Power of Appointment: The right and authority to
transfer or dispose of property that you do not own. Depending
on the nature of the power, this can cause the value of the asset to be
included in your estate.
Present Interest: A gift must be a gift of a present
interest (the beneficiary can enjoy the property given
immediately) for it to qualify for the annual gift tax
exclusion.
Probate: The process of marshalling assets of a
deceased person, having the will recognized by the court
(called by different names in different states) and having the person
designated in the will (personal representative or executor) officially
empowered to act (often by issuance of documents
called letters testamentary). Ancillary probate is probate in
a state other than the state in which you reside. Ancillary probate
and the attendant fees and time delays can be avoided, in many
instances, through planning.
Special Trusts:
Qualified Domestic Trust (Q-DOT) and Qualified
Terminable Interest Trust (Q-TIP): These trusts are for special
situations and should be used only in consultation with a tax
lawyer/estate planning lawyer.
Remainder Beneficiary: The person or persons who
will receive assets of a trust after the interests of persons who are
currently receiving income end.
Remainder Interest: The interests or rights that
follow the initial beneficiary's interests.

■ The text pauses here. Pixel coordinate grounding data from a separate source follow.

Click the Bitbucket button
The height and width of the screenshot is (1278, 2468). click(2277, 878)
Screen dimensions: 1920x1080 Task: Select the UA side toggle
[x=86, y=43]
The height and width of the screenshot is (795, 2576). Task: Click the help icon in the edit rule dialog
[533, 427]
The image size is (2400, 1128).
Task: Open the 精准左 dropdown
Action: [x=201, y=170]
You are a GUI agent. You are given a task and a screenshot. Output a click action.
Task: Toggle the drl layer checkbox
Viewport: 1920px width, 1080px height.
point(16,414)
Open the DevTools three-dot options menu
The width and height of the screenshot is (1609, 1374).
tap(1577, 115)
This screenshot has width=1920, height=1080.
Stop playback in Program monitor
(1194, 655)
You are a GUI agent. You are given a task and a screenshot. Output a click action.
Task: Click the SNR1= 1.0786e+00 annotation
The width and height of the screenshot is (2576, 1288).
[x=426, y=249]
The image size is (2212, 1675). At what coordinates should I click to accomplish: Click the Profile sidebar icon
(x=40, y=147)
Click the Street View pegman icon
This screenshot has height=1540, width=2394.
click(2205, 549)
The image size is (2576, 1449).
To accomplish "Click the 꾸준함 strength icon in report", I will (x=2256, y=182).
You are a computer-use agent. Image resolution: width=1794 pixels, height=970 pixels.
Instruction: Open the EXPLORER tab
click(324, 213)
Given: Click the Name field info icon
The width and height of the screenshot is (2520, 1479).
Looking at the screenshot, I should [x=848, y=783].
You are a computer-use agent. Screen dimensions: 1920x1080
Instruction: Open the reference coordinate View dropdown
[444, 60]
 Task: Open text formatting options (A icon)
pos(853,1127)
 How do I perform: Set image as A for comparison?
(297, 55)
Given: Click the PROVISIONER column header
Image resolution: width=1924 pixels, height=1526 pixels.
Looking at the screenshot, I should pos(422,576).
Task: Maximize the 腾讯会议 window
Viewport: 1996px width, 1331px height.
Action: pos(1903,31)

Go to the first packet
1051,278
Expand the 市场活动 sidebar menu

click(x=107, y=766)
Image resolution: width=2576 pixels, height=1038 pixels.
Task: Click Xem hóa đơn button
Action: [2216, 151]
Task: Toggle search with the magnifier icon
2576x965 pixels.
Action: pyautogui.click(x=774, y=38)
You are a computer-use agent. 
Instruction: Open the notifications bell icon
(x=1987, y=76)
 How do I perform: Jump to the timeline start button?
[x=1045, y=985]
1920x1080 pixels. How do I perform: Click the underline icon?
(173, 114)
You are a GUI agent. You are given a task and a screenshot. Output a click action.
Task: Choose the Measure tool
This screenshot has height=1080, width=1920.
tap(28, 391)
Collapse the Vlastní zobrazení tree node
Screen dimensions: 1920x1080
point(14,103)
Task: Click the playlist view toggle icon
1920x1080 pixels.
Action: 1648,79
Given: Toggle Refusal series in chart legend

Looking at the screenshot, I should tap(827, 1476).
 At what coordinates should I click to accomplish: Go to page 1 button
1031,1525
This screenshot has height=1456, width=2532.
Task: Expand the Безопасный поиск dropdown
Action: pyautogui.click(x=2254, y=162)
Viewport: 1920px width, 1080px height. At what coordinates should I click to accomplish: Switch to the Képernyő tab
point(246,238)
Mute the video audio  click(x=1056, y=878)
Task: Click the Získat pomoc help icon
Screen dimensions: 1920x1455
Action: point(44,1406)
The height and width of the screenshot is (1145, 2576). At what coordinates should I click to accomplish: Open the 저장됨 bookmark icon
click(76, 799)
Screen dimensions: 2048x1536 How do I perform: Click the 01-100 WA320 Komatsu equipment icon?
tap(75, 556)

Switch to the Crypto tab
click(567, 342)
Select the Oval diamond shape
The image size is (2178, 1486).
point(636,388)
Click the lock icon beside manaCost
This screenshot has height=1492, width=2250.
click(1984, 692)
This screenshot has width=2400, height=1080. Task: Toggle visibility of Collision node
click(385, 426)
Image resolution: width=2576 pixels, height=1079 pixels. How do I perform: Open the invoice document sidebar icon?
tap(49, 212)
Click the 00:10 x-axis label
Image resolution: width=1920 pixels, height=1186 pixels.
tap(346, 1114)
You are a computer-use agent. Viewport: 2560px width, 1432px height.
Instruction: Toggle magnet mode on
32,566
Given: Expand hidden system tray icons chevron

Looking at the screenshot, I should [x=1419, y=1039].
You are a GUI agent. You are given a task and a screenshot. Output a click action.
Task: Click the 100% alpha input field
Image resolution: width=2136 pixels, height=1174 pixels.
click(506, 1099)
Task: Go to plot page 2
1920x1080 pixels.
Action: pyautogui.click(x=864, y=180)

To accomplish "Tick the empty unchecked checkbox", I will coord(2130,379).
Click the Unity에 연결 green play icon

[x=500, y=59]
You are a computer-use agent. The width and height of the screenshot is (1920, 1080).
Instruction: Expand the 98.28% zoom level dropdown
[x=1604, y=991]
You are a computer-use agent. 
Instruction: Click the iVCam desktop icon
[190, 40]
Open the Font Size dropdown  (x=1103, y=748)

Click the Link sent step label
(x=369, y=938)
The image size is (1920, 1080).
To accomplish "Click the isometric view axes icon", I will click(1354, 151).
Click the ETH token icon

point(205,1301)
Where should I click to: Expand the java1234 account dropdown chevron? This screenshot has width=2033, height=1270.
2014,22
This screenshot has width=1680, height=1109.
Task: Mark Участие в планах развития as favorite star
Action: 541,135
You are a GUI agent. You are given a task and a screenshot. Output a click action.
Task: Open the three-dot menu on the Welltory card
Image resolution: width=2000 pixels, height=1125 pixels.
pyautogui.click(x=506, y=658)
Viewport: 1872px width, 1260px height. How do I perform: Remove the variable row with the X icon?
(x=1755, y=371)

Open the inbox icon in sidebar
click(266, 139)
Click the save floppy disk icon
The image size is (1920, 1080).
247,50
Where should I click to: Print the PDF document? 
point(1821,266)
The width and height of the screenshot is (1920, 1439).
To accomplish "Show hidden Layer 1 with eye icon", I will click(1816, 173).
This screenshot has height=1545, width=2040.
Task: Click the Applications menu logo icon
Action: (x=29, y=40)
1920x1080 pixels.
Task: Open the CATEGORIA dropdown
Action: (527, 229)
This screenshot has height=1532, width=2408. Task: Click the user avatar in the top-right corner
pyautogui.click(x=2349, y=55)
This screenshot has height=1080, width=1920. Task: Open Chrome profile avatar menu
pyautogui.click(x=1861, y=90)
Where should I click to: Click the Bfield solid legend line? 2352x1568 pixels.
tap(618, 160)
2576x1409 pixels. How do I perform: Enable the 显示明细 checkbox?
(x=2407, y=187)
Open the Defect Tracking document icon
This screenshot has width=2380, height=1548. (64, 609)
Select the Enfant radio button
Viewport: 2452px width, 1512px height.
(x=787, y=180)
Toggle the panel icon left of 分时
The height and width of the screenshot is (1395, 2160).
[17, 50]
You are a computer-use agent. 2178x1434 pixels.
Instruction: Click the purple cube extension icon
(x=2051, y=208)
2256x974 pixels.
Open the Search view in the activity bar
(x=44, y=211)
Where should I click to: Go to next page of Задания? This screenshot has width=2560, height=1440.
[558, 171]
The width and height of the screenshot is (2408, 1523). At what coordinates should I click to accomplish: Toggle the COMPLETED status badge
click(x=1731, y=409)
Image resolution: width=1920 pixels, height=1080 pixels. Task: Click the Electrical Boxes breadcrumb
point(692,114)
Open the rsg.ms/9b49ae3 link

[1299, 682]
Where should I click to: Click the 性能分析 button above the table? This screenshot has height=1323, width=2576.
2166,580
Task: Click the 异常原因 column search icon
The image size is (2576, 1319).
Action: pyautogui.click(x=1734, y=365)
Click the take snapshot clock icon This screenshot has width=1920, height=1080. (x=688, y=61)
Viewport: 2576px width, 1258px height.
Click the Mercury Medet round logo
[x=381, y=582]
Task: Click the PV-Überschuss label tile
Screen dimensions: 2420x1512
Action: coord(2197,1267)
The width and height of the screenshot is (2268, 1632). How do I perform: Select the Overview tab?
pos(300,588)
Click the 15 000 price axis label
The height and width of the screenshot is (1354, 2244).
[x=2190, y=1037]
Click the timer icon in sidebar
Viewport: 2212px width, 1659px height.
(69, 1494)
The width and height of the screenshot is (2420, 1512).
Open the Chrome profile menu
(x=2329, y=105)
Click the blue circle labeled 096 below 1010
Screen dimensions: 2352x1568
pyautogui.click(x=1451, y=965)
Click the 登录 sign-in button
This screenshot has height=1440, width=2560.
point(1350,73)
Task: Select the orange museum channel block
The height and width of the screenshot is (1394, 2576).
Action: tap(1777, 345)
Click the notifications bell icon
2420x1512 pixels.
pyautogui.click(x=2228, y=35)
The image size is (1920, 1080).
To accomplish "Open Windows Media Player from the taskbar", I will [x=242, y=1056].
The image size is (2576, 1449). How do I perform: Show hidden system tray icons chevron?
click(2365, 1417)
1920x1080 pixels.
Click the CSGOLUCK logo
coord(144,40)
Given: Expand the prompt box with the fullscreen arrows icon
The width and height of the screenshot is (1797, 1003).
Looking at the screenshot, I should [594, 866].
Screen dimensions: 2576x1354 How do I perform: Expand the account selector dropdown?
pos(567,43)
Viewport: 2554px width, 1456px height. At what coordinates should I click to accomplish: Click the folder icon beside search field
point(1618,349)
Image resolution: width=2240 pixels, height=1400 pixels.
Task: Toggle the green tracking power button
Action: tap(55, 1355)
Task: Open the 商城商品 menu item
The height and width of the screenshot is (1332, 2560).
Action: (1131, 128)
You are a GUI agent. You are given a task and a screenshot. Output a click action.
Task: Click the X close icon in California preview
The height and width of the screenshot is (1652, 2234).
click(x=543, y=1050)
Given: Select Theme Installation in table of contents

Res: Literally, "thing". Principal or assets of a
trust.
Reversionary Interest: Pertains to giving property
away on certain conditions, with the possibility that the property
will return to you.
Second-to-Die Insurance: Insurance for a married
couple that pays a death benefit only on the death of the
last spouse to die. This payment method makes the cost of such
insurance less than insurance on just one person's life. This
type of insurance is designed for an estate plan where, on the
death of the first spouse, all assets are given tax free to
the surviving spouse using the unlimited marital deduction. On the
death of the second spouse, the insurance benefit
is paid and provides the cash to pay the estate tax. Also called
survivors insurance.
Settlor: Person who sets up a trust. Also called
grantor, trustor, and occasionally, donor.
Tangible Property: Real estate, equipment, and
furniture are examples of tangible property. Where you own
tangible property in a state other than the one in which you
permanently reside (i.e., where you are domiciled), it will be
subject to ancillary probate on your death. An LLC, partnership,
or corporation may avoid this.
Taxable Estate: The gross estate reduced by expenses
and debts and charitable contributions.
Tenancy by the Entirety: Where husband and wife are
joint tenants, it provides limited protection from creditors and
malpractice claimants, but has several drawbacks that the
use of a trust can address.
Trust: Property is held and managed by a person
(trustee) for the benefit of another (the beneficiary).
The terms of the trust are generally governed by a contract which
you, the grantor, have prepared when you establish the trust.
Trustee: The person (fiduciary) who manages and
administers a trust you establish.
Trustor: Person who sets up a trust. Also called
grantor, settlor, and occasionally, donor.
Uniform Gifts (Transfers) to Minors Act (UGMA or UTMA): A
method to hold property for the benefit of another
person, such as your child, which is similar to a trust, but
is governed by state law. It is simpler and much cheaper to establish
and administer, but is far less flexible than some other Trusts
may be.
Unified Credit: Every taxpayer is allowed to exclude
from estate and gift tax a certain amount of transfers. This amount
will change from year to year. Check with your estate planner to find
out
what the current amount is.
Will: The legal document completed in accordance
with state law that states how your assets will be distributed
on your death, appoints an executor for your estate, may establish
trusts for your children and name a trustee for those trusts, names
guardians for your children, and so forth.